Sussanah has tagged me to say six to eight random things about myself. I am wondering whether this is an altered version of the weirdness meme that I did once before. In the game of whispers this meme has come back to me re-invented.
SO…six to eight things
1. I have lots of Peters/ Petas in my life. My husband, his father (and so on down his lineage for five generations), my sister, my cousin and a close friend all have the name Peter. This is the reason that I always refer to my husband as MY PETE. I do this when I write and in conversation. Our son is not called Peter.
2. I am nine days older than my Pete, but he was born sixteen days late. Isn’t that disgusting – he caused his mohter to be pregnant for nine and a half months.
3. I love music. At high school I played the flute and really enjoyed it. I am always humming, singing, listening to something. I hate easy-listening music stations on the radio. It is mediocrity.
4. I hate mediocrity. I am cynical. The populist view is popular because people just believe it without thinking. The most important skill that I hope my children have is the ability to reflect and question.
5. I don’t watch the news. It is full of populist crap. I hope that someone will ring me to let me know if something important is happening – like a cyclone.
6. I do not understand sport. Who cares who can jump highest, swim fastest, throw furthest, roll around the floor the prettiest etc, etc. Really, who cares?
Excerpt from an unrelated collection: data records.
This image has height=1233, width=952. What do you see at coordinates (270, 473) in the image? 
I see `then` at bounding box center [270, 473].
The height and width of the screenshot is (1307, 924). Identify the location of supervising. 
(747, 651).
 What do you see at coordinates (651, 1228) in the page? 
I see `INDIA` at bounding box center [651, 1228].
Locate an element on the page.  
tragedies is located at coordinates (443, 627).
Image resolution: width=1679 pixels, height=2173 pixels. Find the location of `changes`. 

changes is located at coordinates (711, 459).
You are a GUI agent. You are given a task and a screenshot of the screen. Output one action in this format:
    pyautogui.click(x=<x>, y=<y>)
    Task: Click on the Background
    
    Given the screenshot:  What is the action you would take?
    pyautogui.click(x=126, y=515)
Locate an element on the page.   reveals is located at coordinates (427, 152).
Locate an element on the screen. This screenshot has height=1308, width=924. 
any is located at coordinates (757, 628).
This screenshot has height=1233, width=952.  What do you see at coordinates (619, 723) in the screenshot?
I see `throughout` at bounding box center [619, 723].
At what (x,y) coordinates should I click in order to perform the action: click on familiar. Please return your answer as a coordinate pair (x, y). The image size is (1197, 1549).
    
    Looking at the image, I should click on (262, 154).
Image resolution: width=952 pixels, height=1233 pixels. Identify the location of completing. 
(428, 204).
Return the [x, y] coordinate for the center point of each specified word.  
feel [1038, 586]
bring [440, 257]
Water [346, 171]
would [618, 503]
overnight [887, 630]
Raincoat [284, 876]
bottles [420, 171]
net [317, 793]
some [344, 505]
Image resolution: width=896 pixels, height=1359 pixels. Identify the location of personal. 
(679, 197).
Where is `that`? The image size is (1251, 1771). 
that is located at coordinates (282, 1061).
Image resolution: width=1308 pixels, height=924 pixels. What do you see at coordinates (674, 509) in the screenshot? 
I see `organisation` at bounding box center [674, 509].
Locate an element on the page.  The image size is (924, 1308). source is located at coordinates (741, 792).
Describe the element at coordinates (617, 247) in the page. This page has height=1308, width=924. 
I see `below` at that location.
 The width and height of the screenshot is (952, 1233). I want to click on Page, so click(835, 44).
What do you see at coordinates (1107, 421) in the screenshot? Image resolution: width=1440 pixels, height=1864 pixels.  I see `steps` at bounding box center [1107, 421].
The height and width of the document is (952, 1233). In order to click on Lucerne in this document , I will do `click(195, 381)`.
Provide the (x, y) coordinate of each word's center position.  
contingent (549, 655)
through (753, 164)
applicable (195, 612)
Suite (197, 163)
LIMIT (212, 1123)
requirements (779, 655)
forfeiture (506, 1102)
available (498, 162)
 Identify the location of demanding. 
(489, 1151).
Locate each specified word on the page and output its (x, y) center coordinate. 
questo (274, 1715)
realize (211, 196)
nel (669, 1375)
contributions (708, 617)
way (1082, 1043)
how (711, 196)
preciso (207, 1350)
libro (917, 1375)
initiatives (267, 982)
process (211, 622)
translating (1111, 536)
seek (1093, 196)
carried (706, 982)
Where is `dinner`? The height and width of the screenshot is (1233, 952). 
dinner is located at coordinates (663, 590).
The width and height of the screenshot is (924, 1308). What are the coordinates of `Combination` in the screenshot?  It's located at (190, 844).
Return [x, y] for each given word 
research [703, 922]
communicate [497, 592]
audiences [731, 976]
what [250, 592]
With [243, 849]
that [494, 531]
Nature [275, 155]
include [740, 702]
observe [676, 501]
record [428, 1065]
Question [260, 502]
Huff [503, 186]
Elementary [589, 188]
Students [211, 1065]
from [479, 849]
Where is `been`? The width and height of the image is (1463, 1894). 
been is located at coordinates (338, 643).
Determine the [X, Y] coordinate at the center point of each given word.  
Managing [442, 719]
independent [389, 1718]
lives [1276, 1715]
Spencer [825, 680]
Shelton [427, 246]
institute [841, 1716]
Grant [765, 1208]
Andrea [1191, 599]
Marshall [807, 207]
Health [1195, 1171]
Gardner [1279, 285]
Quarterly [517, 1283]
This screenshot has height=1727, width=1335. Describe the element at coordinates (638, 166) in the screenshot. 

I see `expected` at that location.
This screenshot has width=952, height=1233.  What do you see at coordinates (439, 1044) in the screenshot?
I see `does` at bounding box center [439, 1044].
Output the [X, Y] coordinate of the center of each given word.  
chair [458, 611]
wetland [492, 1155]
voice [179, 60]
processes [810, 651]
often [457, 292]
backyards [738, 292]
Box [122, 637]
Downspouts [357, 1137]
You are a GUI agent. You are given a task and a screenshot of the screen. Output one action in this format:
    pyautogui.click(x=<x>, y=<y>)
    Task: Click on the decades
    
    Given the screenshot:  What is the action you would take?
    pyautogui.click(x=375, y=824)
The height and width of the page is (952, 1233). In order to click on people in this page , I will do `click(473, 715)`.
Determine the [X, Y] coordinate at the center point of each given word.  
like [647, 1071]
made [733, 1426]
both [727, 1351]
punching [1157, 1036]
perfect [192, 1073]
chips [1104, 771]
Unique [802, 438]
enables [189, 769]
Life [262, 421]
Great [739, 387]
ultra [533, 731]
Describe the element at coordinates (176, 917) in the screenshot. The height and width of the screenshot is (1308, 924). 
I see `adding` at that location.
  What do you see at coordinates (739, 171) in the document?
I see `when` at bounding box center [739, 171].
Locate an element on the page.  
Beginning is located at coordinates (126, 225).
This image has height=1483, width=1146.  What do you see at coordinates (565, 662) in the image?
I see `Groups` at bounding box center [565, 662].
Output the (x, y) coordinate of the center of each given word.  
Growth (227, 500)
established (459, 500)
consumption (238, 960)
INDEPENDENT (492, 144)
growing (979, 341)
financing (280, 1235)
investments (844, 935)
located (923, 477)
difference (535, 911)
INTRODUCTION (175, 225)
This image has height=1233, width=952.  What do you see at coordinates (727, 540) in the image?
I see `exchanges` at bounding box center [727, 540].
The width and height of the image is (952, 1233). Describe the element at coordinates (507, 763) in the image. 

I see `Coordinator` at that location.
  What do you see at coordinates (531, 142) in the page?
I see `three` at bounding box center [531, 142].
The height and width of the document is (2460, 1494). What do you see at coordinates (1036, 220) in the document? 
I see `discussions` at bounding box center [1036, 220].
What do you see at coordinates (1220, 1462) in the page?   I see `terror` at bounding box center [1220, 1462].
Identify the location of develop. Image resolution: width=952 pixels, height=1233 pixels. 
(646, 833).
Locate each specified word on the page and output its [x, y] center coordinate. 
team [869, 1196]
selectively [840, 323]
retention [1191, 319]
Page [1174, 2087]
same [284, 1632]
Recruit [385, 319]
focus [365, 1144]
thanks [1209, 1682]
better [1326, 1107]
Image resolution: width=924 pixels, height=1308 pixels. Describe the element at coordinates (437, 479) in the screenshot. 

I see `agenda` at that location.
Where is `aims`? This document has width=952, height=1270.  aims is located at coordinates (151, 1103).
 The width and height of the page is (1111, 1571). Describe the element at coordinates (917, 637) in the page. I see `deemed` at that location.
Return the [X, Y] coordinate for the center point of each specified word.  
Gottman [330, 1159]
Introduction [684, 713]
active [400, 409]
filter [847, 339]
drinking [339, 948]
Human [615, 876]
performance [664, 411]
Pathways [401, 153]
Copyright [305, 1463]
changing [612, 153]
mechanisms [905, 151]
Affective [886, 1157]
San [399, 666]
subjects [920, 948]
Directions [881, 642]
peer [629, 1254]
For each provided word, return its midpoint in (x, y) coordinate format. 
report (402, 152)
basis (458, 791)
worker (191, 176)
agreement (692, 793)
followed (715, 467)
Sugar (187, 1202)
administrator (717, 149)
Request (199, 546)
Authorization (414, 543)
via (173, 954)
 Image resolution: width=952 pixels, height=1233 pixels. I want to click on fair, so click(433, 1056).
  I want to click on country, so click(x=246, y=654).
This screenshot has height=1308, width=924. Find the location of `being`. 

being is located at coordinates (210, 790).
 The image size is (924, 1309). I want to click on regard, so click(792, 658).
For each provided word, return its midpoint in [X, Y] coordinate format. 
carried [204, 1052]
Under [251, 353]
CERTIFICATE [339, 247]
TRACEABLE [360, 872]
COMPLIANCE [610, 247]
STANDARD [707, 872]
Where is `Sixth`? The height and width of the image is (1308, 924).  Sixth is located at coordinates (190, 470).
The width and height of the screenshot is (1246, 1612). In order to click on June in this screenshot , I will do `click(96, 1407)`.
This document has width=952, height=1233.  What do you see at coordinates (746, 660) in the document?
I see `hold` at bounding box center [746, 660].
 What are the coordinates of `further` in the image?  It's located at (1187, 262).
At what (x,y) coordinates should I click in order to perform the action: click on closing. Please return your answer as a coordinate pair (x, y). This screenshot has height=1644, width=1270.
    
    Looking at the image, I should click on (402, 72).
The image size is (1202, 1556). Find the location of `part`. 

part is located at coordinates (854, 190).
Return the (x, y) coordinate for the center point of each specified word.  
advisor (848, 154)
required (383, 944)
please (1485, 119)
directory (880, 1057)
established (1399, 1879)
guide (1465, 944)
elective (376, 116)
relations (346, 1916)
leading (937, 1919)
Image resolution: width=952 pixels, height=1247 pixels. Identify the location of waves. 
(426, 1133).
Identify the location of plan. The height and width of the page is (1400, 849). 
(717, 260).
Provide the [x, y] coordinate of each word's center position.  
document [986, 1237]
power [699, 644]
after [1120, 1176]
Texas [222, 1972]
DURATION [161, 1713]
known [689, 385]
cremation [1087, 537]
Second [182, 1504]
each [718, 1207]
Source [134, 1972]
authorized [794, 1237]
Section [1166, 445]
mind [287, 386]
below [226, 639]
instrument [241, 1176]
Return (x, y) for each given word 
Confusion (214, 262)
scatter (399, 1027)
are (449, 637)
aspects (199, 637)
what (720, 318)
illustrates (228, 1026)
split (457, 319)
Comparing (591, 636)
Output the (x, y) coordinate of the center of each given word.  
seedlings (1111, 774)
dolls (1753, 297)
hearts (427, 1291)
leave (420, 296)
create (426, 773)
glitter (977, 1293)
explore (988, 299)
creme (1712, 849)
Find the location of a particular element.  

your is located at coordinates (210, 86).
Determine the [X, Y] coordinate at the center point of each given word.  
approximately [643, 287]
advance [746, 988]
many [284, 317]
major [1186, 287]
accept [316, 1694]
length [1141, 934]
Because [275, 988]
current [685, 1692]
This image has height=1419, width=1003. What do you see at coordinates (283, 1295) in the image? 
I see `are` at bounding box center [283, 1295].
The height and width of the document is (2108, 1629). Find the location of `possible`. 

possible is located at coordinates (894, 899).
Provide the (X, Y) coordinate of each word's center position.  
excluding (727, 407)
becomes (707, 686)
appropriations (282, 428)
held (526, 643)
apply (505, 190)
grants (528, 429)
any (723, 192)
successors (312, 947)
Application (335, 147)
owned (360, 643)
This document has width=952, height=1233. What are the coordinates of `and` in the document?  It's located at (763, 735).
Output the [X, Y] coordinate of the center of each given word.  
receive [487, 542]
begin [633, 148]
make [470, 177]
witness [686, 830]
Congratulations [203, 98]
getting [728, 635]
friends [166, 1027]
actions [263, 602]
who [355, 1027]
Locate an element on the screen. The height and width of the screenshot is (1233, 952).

7. I am a procrastinator. I know that whatever I do will not be good enough so I control my fear of failure by not starting. My impaired logic is that by not beginning failure is inevitable, but I controlled that failure. If I begin and fail, then I really know that I am not good enough. It took me years to work this out about myself. Acknowledging a problem is part way to solving it, but I know that I am blogging right now because I am supposed to be quilting.